Whilst the filling of the vacant posts was carried out by
different methods, the Court finds no evidence that the manner in
which the appointments were made was discriminatory.
The Court considers that, in the interests of transparency, the
Authority should inform staff through normal procedures of the
method by which vacancies will be filled in the future.
In the light of the above, the Court finds that the complainants
have not been discriminated against and accordingly does not
recommend concession of the claim.
Division: MrMcGrath Mr McHenry Ms Ni Mhurchu
Text of Document__________________________________________________________________
CD94202 RECOMMENDATION NO. LCR14508
INDUSTRIAL RELATIONS ACTS, 1946 TO 1990
SECTION 20(1), INDUSTRIAL RELATIONS ACT, 1969
PARTIES:
RADIO TELEFIS EIREANN
AND
A WORKER
SUBJECT:
1. Dispute concerning the remuneration of sound-operators.
BACKGROUND:
2. The dispute relates to the remuneration of B-Grade
sound-operators employed by the Authority at the former
'Radio 2', now '2FM'. The operators are paid a different
rate to that of 'B-Grade sound-operators with overscale',
i.e. BOs. The worker, who represented a named group of
colleagues, claims that discrimination exists in that the
methods by which overscales were allotted have been
inconsistent, have ignored objective criteria and are in
contravention of the principle of 'equal pay for equal work'.
The worker also claims that there is a "potential for latent
discrimination based on sex and/or marital status". The
Authority rejected the claims. The dispute was referred to
the Labour Court on the 18th of March, 1994, in accordance
with Section 20(1) of the Industrial Relations Act, 1969.
The Court investigated the dispute on the 1st of July, 1994.
WORKER'S ARGUMENTS:
3. 1. Since 1979, when the 'Radio 2' agreement was reached
between the Authority and the I.T.G.W.U., overscales
have been allotted on four separate occasions.

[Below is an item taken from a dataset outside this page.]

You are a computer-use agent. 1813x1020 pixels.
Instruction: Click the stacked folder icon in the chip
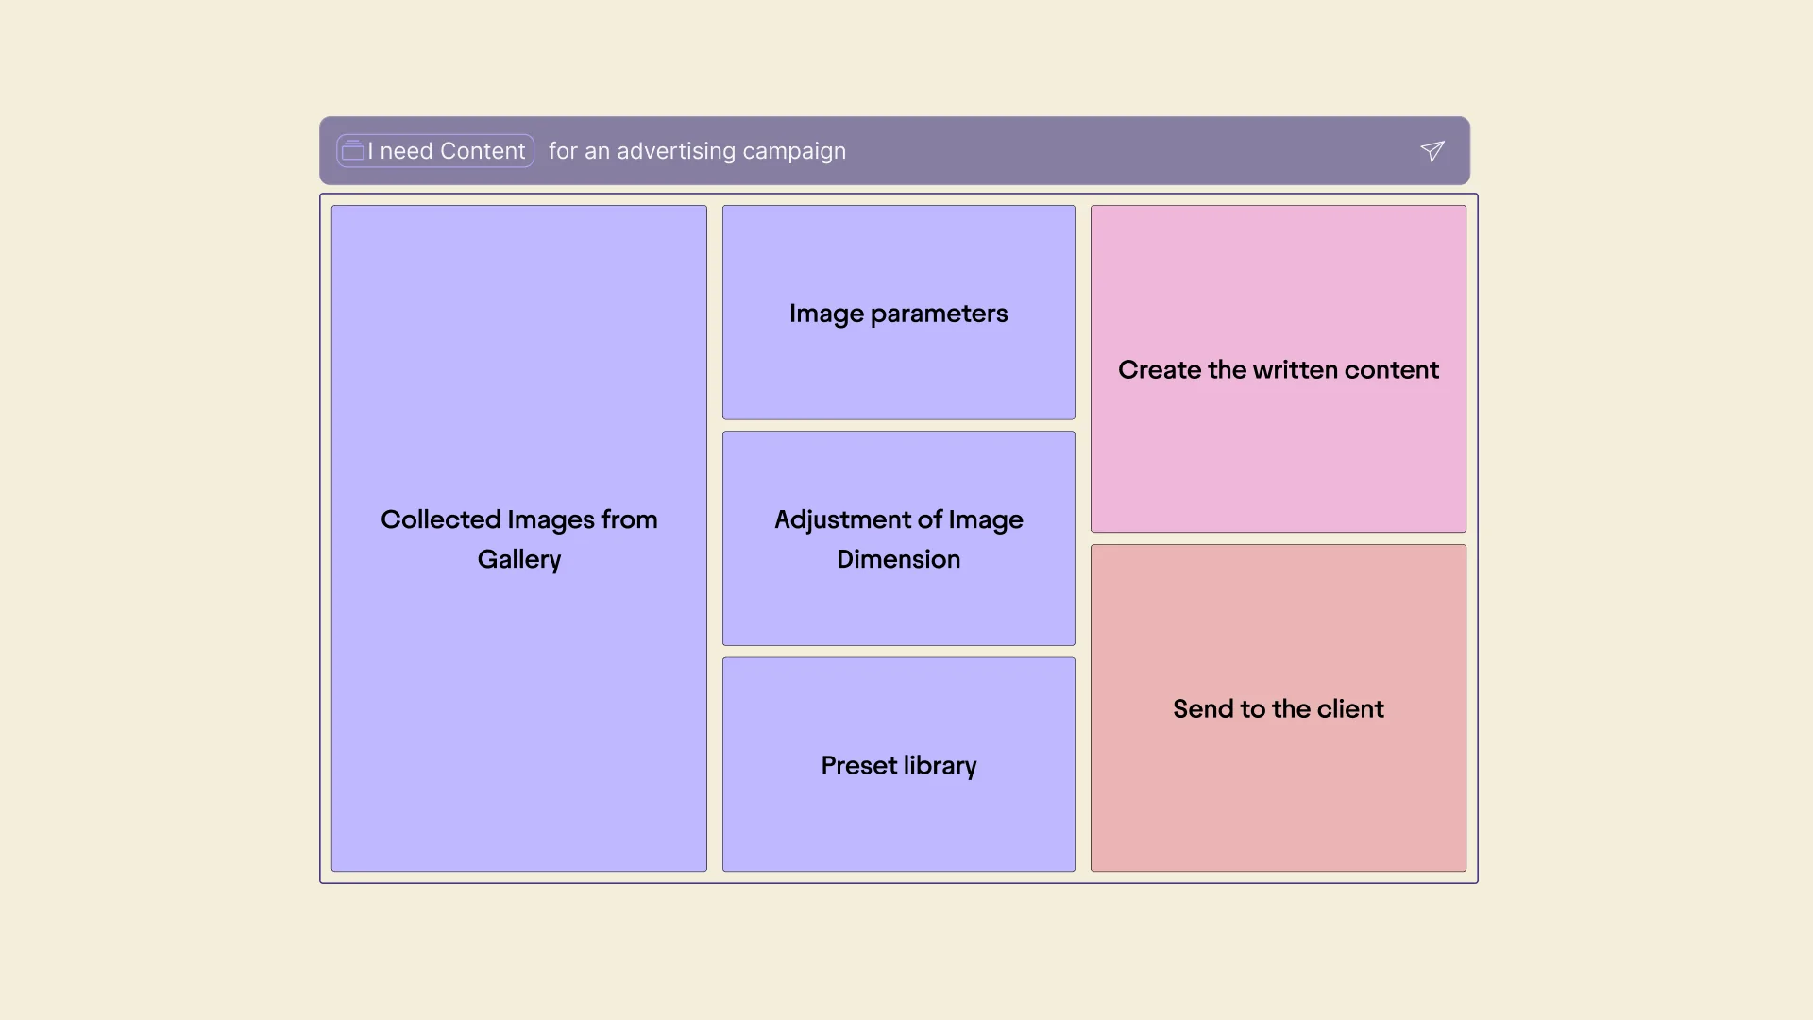point(352,150)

The
methods of selection were as follows:-
(i) 1986 - relevant staff invited to apply - open
competition;
(ii) 1988 - overscales allotted at management's
discretion - no open competition;
(iii) 1990 - overscales allotted at management
discretion - no open competition;
(iv) 1992 - relevant staff were invited to an open dual
competition:- Senior sound-operator (B+)
positions and overscale positions, thereby
arising, were filled.
No consistent criteria exist by which the BOs positions
are filled. Open competition applied in 1986 and 1992
but not in 1988 and 1990.
The BOs positions are not filled on the basis of
competence - all the staff perform the same cycle of
work and are expected to be equally competent.
Seniority is not the basis for the appointments, either
in the grade, the section or the organisation. There
are staff in each of the above categories who are
without overscale although they are senior to staff with
overscale in the same category.
The BOs are not allotted on the basis that some staff
are more suitable for 'additional responsibility'. All
have taken on additional responsibility at times,
without any criticism of their performance.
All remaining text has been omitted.